Ginsenoside Rg1 Downregulates miR-9-5p Expression to Modulate SIRT1-Mediated Mitochondrial Dysfunction and Ameliorate Alzheimer's Disease.

This study aimed to investigate the mechanism of ginsenoside Rg1 in Alzheimer's disease (AD) via miR-9-5p/SIRT1-mediated mitochondrial function. The cognitive function of AD mice was assessed by Morris water maze experiment. The histopathological changes in the CA1 region were observed by H&E staining. TUNEL staining combined with the neuronal marker NeuN was used to detect neuronal apoptosis in hippocampal tissues. Aβ induced HT-22 cells were used as AD in vitro models. MiR-9-5p expression was detected by qRT-PCR, and SIRT1 protein and autophagy-related proteins (LC3B II/I, Beclin-1) levels were measured by western blot.

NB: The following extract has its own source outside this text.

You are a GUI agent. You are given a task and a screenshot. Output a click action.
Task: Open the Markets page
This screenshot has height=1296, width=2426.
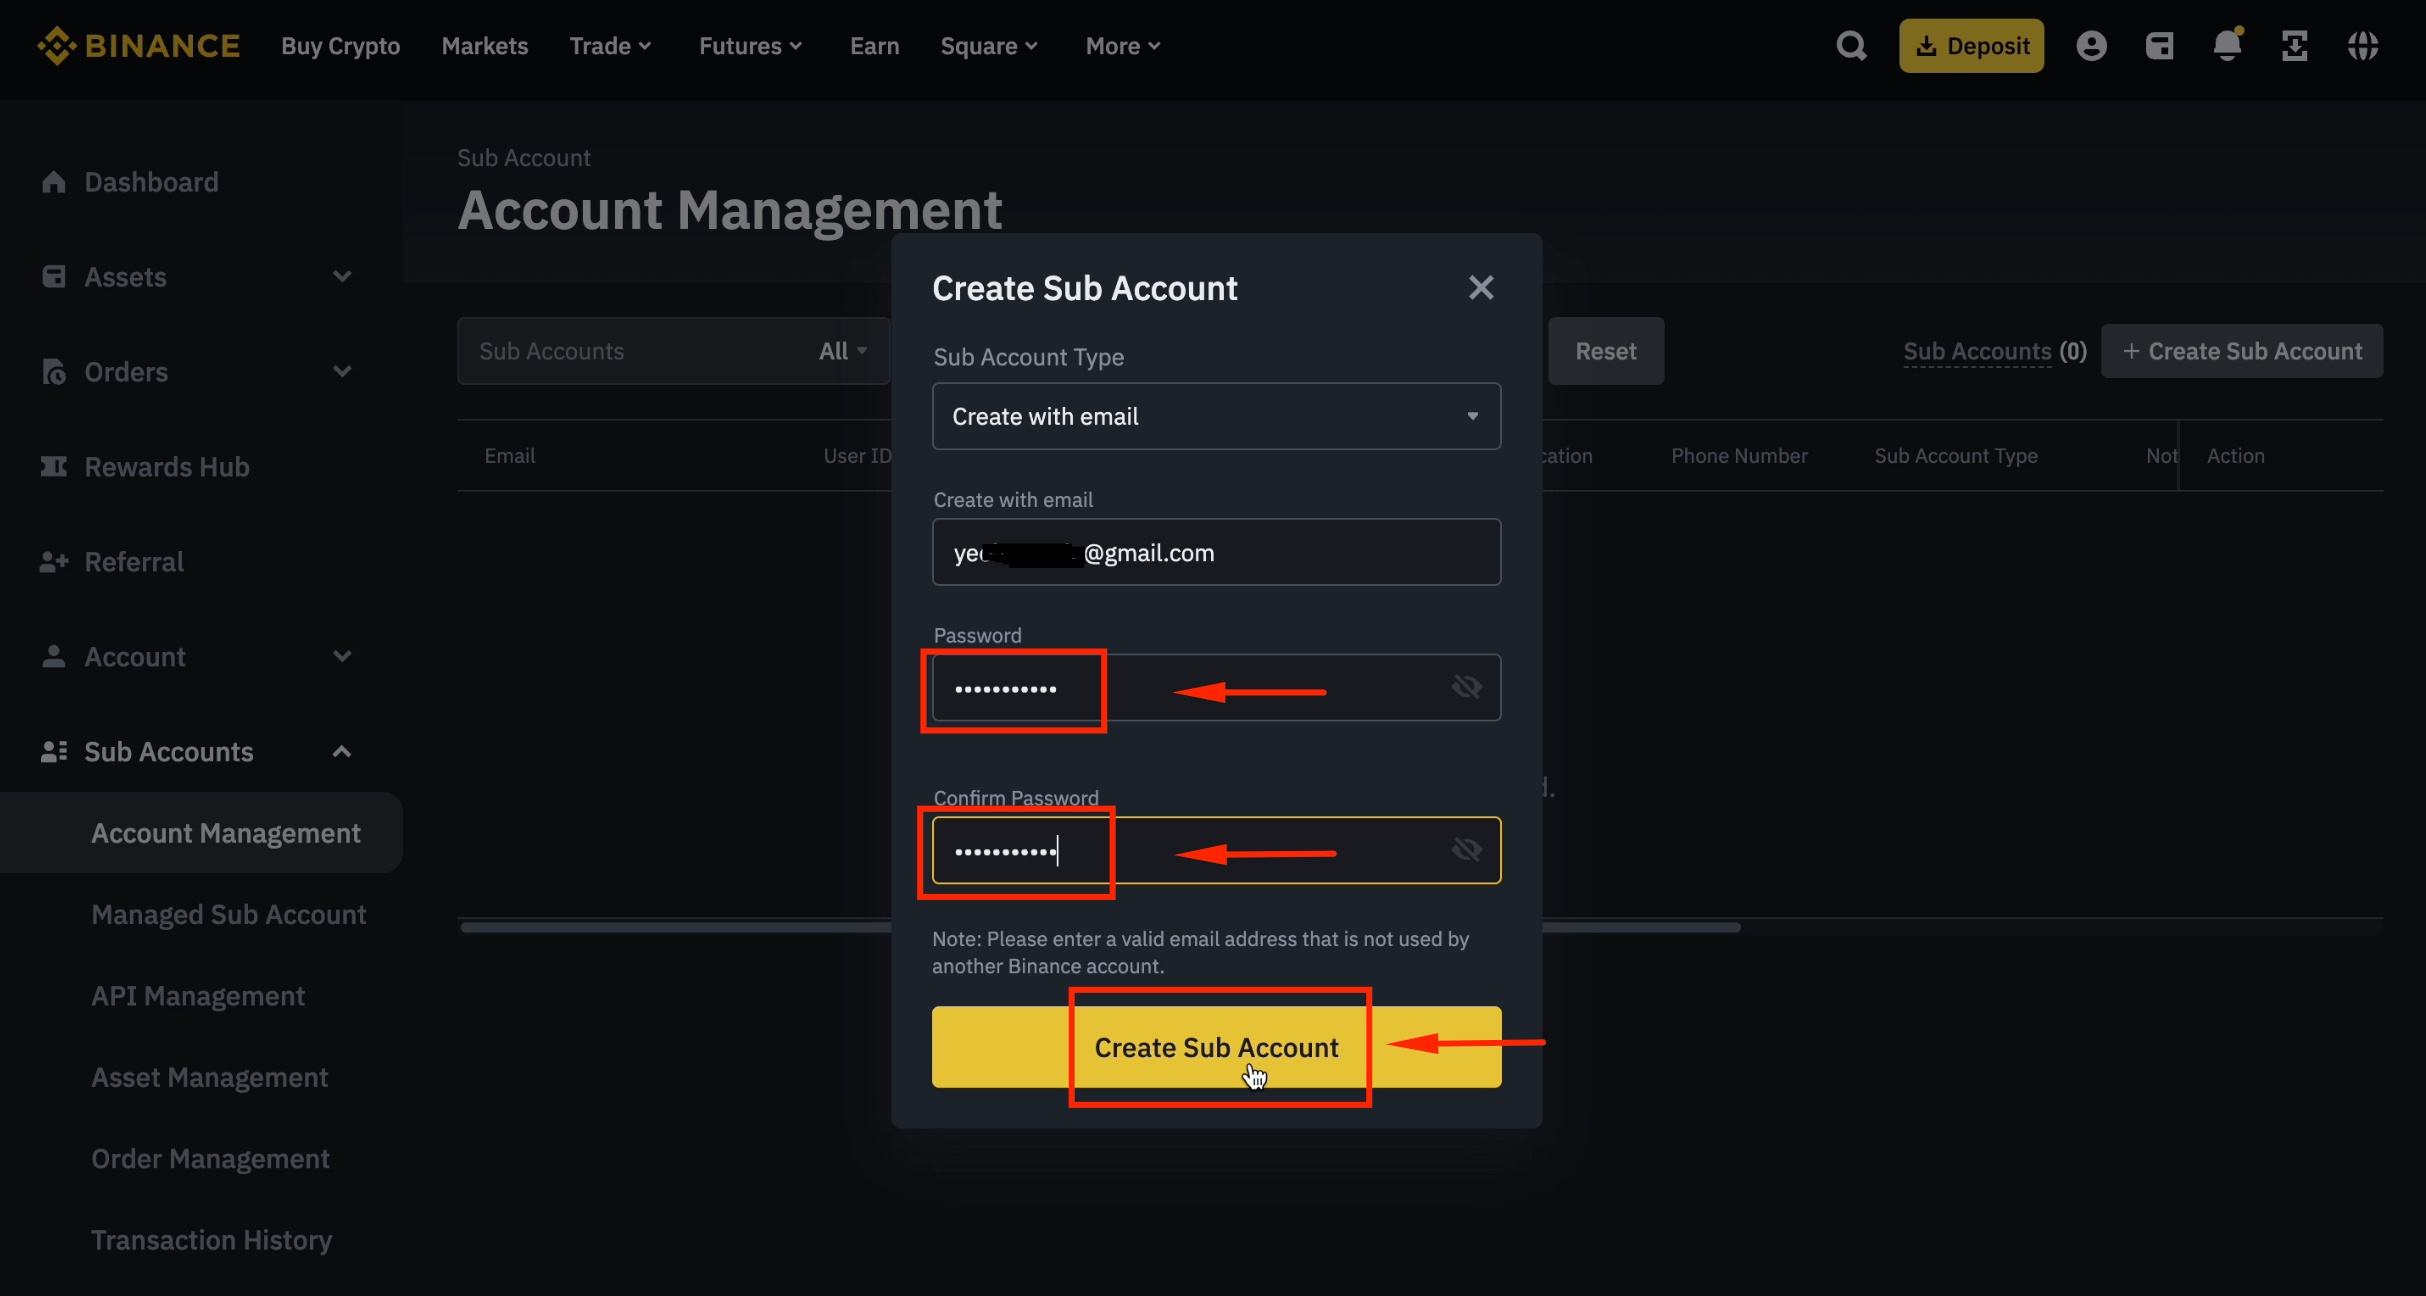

The binding of miR-9-5p with SIRT1 was predicted and validated. Ginsenoside Rg1 treatment in AD mice reduced miR-9-5p expression, increased SIRT1 level, attenuated mitochondrial dysfunction, and effectively improved AD symptoms in mice, while such effect can be either reversed by miR-9-5p agomir or SIRT1 inhibitor (EX527). In vitro, Aβ-induced HT-22 cell activity was reduced, cell death was significantly increased, and mitochondrial dysfunction was progressed, but treatment of HT-22 cells with Aβ and ginsenoside Rg1 attenuated mitochondrial dysfunction and improved Aβ-induced HT-22 cell damage. Ginsenoside Rg1 ameliorated Aβ-induced HT-22 cell damage by down-regulating miR-9-5p to regulate SIRT1-mediated mitochondrial dysfunction. miR-9-5p negatively regulates SIRT1. Inhibition of mitochondrial autophagy partially reversed the ameliorative effect of ginsenoside Rg1 on mitochondrial dysfunction and cellular damage in HT-22 cells. Ginsenoside Rg1 down-regulates miR-9-5p expression to modulate SIRT1-mediated mitochondrial dysfunction, hereby attenuating Aβ induced cell injury in HT-22 cells and alleviating AD in mice.